Records provided:
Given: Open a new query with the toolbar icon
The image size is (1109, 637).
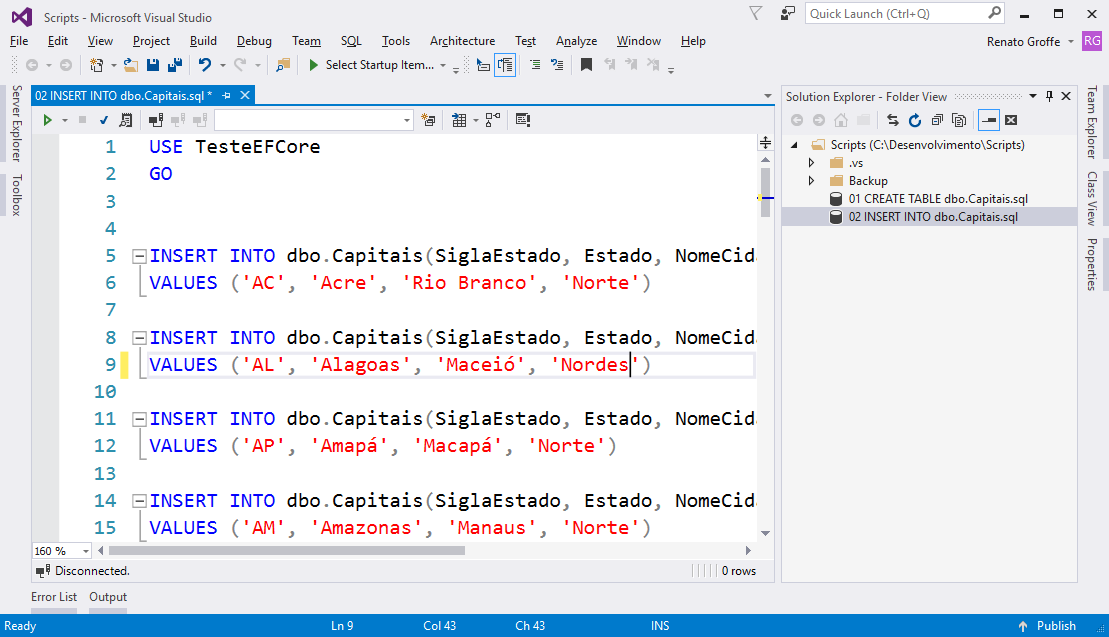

--

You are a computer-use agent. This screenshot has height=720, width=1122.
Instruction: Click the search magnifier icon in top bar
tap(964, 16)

Given instruction: Shift every coordinate in the answers by 17, and write out again the lines running from the line with "You are a computer-use" to the line with "tap(964, 16)", both ends included and nothing else.

Right answer:
You are a computer-use agent. This screenshot has height=720, width=1122.
Instruction: Click the search magnifier icon in top bar
tap(981, 33)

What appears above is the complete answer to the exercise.